Tally the lines of the data below that include the word "Where", and reply with the number alone.
[START]
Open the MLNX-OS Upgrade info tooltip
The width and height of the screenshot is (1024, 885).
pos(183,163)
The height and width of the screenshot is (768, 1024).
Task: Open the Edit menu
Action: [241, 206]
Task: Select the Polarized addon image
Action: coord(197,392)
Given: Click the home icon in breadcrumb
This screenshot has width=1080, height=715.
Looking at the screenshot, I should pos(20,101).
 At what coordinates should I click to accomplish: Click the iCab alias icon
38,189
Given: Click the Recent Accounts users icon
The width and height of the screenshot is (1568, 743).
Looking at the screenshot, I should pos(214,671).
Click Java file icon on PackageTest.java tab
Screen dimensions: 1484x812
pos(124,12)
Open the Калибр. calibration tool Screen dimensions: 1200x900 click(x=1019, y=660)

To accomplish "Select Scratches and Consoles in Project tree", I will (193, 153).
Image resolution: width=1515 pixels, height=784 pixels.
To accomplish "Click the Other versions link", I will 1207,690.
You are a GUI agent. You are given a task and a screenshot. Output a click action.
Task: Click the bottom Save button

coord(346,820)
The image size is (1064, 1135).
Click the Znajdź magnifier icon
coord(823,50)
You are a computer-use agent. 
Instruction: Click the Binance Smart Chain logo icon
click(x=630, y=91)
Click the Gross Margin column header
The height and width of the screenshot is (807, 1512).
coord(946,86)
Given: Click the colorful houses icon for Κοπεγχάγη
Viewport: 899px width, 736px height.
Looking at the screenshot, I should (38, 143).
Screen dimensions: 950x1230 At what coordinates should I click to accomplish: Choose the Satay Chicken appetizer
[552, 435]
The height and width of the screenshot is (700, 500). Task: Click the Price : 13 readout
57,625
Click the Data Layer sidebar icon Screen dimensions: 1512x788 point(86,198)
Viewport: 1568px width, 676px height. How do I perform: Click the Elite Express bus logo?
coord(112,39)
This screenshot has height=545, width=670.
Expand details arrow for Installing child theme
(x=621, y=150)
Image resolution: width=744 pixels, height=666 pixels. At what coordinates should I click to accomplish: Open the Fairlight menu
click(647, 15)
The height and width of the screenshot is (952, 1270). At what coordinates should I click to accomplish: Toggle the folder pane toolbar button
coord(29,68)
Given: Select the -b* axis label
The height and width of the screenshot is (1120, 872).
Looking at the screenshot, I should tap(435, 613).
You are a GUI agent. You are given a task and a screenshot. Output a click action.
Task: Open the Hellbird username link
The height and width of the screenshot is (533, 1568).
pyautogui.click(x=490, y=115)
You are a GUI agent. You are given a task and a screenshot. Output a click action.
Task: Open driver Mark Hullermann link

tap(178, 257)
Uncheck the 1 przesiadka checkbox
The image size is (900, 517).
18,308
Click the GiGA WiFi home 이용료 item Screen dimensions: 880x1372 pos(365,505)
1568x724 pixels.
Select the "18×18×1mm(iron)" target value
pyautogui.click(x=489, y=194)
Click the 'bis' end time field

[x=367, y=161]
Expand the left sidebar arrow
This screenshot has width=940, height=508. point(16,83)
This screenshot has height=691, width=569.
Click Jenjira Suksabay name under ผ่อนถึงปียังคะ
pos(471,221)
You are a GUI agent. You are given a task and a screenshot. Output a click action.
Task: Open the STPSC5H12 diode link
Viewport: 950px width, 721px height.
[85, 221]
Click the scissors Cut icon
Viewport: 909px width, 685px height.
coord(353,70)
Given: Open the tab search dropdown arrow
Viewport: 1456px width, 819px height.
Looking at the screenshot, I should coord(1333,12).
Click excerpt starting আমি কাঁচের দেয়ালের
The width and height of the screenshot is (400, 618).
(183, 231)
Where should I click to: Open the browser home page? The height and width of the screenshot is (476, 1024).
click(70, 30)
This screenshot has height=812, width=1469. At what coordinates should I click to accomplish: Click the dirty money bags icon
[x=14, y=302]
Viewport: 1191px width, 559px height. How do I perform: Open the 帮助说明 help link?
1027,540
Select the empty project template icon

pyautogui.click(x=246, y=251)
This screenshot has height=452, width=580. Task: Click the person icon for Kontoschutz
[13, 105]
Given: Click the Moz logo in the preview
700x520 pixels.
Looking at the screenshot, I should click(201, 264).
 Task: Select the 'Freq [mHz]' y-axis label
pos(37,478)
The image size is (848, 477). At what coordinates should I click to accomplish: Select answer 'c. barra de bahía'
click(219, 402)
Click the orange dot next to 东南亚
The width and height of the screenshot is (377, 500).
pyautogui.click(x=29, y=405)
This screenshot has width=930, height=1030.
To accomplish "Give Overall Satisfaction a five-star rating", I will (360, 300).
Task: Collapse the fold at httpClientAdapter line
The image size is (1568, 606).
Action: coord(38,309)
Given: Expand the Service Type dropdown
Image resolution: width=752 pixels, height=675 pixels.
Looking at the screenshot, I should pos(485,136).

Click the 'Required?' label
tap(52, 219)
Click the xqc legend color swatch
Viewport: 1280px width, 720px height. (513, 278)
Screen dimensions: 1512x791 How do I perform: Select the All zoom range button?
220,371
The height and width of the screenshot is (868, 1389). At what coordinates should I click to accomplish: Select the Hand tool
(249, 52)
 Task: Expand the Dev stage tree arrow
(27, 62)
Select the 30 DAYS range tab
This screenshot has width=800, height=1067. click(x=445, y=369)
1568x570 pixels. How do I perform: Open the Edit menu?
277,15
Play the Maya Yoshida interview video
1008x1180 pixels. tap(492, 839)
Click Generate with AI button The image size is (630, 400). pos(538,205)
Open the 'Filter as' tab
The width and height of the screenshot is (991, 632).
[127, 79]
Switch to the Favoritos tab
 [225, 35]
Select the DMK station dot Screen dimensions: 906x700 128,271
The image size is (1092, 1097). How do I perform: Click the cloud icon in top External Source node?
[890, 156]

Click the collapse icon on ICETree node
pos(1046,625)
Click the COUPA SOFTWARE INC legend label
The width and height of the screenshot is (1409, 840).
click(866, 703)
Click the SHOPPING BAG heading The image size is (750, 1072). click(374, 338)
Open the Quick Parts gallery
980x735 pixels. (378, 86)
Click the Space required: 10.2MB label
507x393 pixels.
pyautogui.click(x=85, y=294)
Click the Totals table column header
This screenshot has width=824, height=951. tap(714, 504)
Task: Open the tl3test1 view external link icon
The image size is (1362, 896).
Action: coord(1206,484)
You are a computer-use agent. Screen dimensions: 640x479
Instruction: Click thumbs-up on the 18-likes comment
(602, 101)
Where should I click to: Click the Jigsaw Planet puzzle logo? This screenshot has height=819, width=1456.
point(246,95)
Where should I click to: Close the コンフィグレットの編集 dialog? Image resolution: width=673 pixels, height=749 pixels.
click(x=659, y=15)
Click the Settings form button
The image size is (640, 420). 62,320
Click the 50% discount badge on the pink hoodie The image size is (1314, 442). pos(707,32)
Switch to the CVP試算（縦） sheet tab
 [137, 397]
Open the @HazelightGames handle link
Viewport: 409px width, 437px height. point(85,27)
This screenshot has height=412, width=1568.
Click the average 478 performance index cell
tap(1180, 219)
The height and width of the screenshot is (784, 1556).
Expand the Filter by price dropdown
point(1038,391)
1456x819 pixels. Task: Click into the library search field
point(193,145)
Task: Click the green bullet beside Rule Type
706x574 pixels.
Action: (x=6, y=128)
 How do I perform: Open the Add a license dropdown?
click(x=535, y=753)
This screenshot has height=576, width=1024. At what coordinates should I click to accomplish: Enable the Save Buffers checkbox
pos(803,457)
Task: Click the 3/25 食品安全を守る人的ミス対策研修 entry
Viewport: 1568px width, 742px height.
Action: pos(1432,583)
[END]
Exercise result
3